Meghan Markle bercerita bahwa ia dibesarkan dalam kemiskinan, padahal ia bersekolah di sekolah yang mahal. Ia berkata bahwa anaknya tidak mendapat gelar kerajaan karena keturunan kulit hitam, padahal buyut yang lain juga tidak mendapat gelar karena memang aturan pemberian gelar, di mana buyut di luar jalur putra mahkota tidak mendapat gelar. Ia merasa hanya menjadi objek saat menjadi gadis pendamping di sebuah acara televisi, padahal ia sendiri yang meniti karir itu. Bahkan baru-baru ini diketahui bahwa ia memiliki adegan yang lebih vulgar setelah keluar dari acara televisi tersebut. Meghan mengeluhkan keadaan dari rumahnya yang berharga 227 miliar rupiah sambil mengenakan gaun seharga 70 juta rupiah.

Ia menganggap dirinya sebagai korban dalam segala situasi, korban dari ayahnya, kerajaan Inggris, industri perfilman, dan terutama korban keadaan karena ia setengah kulit hitam. Ini disebut sebagai victim mentality atau mental korban. Ia mempersalahan keadaan dan semua orang, kecuali dirinya. Ia tidak pernah bersyukur dan merasa bahwa hal buruk selalu terjadi padanya, yang disebabkan oleh orang lain. Tidak ada yang bisa ia lakukan dan semua orang tidak peduli padanya. Mengeluh ke sana sini dan membagikan suasana negatif.

Memang bisa jadi seseorang adalah korban dari keadaan, tetapi ia tetap bisa mengambil tanggung jawab.

Victor Frankl adalah seorang neurolog dan psikiater Austria. Ia, isti dan orang tuanya ditawan oleh Nazi selama empat tahun. Hanya dirinya yang selamat, sementara seluruh keluarganya dibunuh, kecuali seorang adik perempuan yang telah bermigrasi ke Australia. Ia bisa saja mengasihani diri dan membenci keadaannya, tetapi dari penderitaannya menjadi tawanan Nazi, ia membuat sebuah dasar yang kuat bagi pemikiran psikiatri yang disebut sebagai logoterapi.

Frankl berkata, “Semua dapat diambil dari seseorang, kecuali satu hal, yang terakhir dari kebebasan manusia, yaitu untuk memilih sikapnya dalam keadaan tertentu, untuk memilih jalannya sendiri.” Ketika tidak ada yang bisa diubah, kita bisa mengubah cara pandang kita terhadap sesuatu.

Hidup ini merupakan 90% reaksi kita terhadap suatu hal yang terjadi sekarang.
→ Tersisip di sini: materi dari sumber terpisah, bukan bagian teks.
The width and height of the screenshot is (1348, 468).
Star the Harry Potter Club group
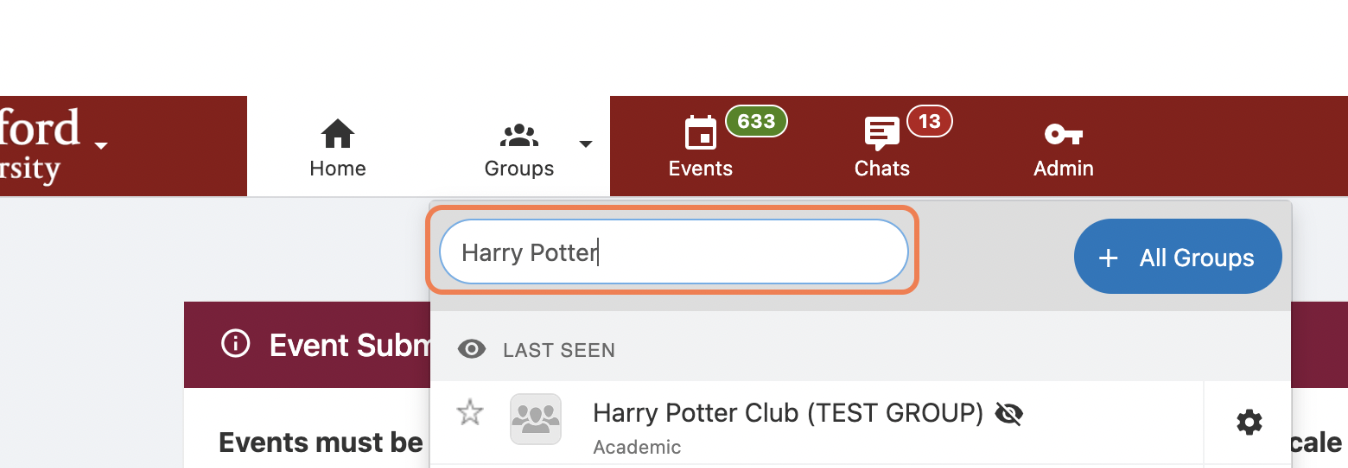(x=470, y=412)

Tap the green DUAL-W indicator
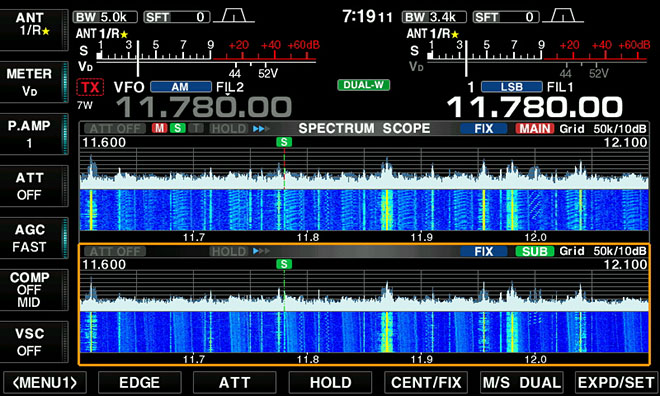click(x=364, y=85)
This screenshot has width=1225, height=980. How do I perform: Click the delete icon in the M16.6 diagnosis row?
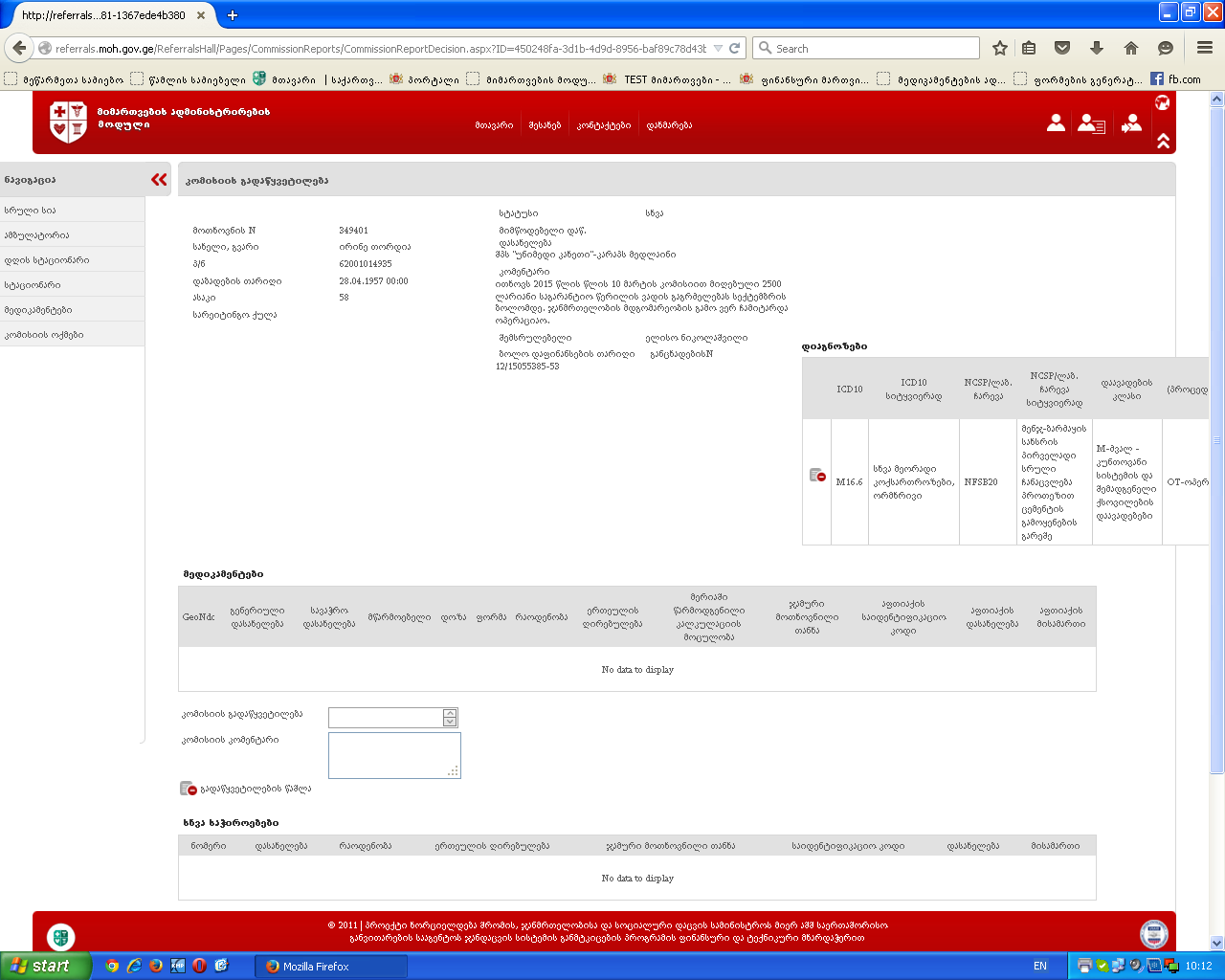(817, 476)
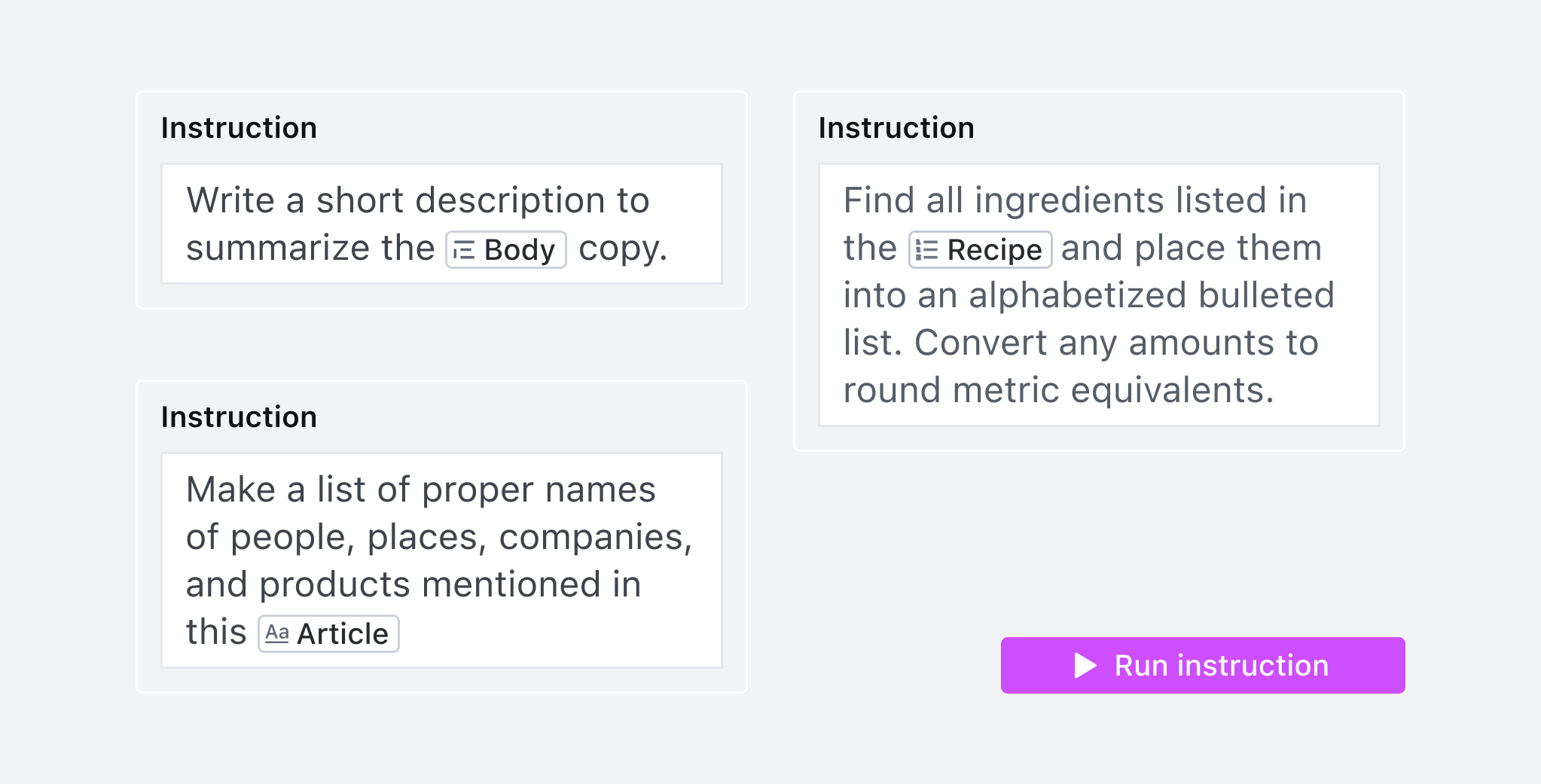Select the top-left Instruction card header
This screenshot has width=1541, height=784.
click(239, 127)
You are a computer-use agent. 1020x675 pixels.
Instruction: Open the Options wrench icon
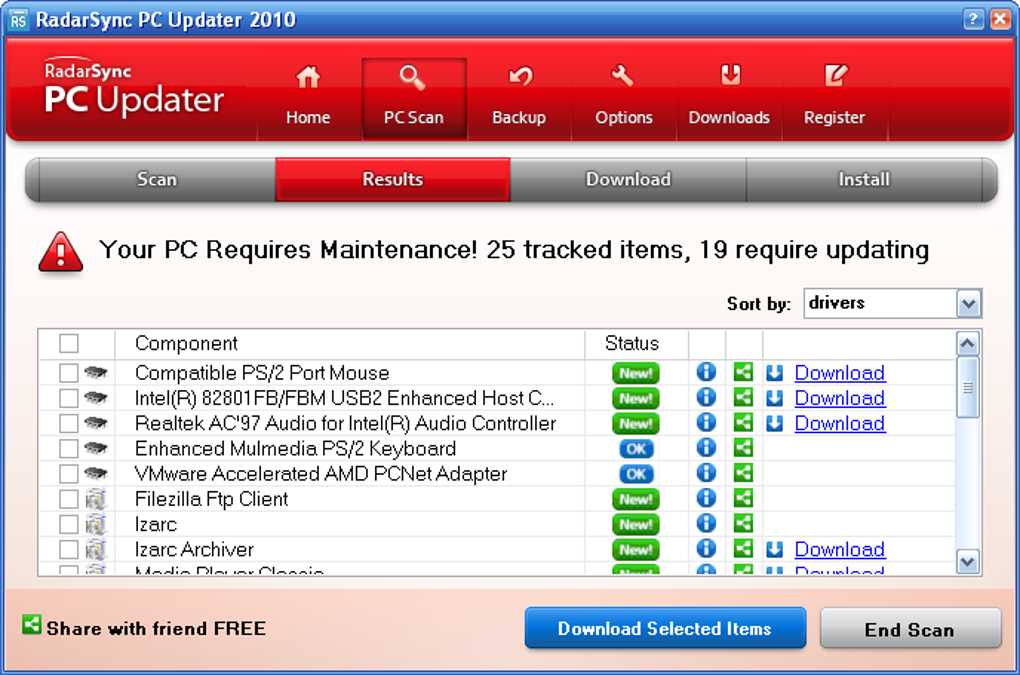pos(623,75)
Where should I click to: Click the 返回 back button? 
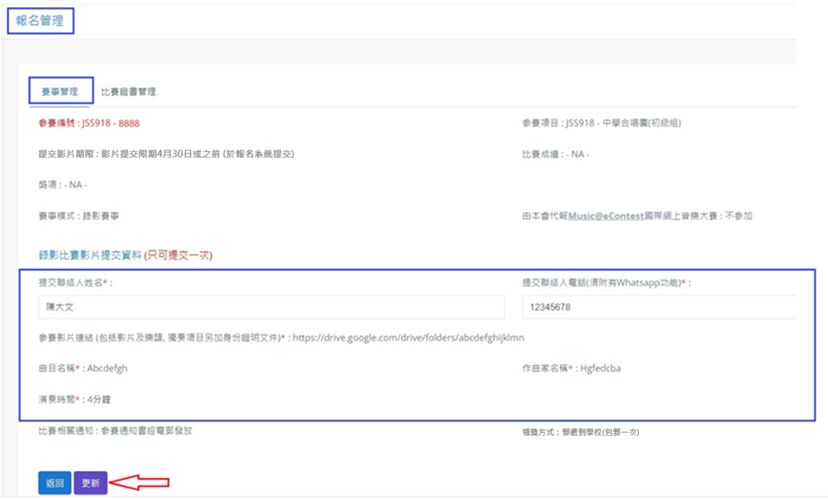[x=54, y=483]
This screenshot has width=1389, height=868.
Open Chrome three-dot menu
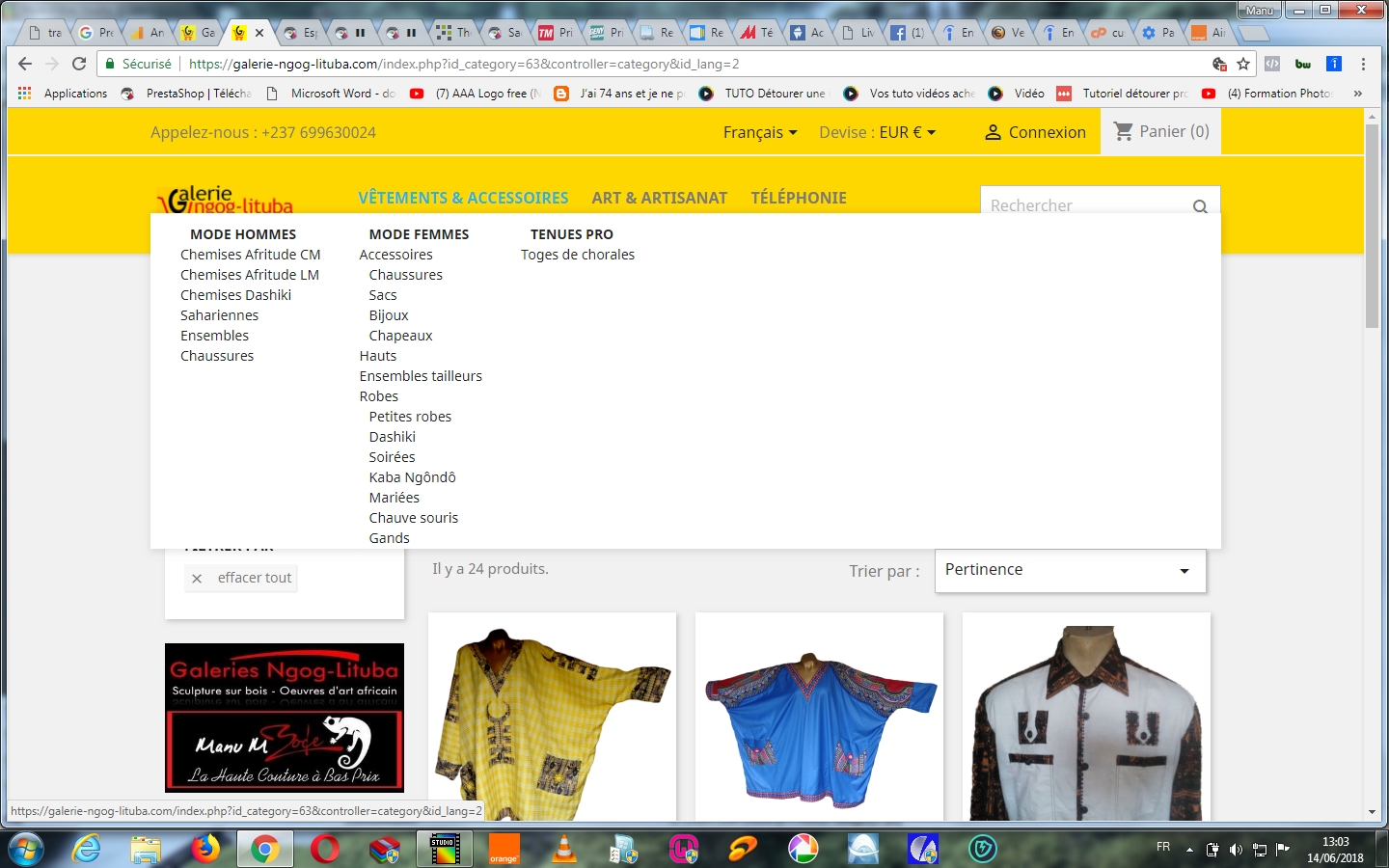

Kalau kita terus menerus mengeluh tanpa kita mau berusaha dan hanya menunggu orang lain membantu kita, kita tidak akan kemana-mana dan stuck di tempat.

Ketika kita berdoa kepada Tuhan untuk menyelesaikan masalah kita, mungkin yang menjadi masalah sebenarnya adalah kita, dan Tuhan mau mengubah diri kita untuk menjadi lebih baik, lebih kuat dan lebih dewasa.

Belajar mengucap syukur. Dalam segala hal yang terjadi dalam hidup kita, selalu ada hal yang bisa disyukuri dan selalu ada harapan. Tuhan memberikan kita kehidupan dan hari-hari dalam kehidupan kita adalah kesempatan yang diberikan Tuhan untuk menjadi pribadi yang lebih baik. Manfaatkan hari-hari yang ada itu untuk menjadi lebih baik dari hari kemarin.

Motivator Nick Vujinic berkata “Saya bisa memilih untuk marah pada Tuhan untuk apa yang tidak saya miliki atau bersyukur untuk apa yang saya miliki.”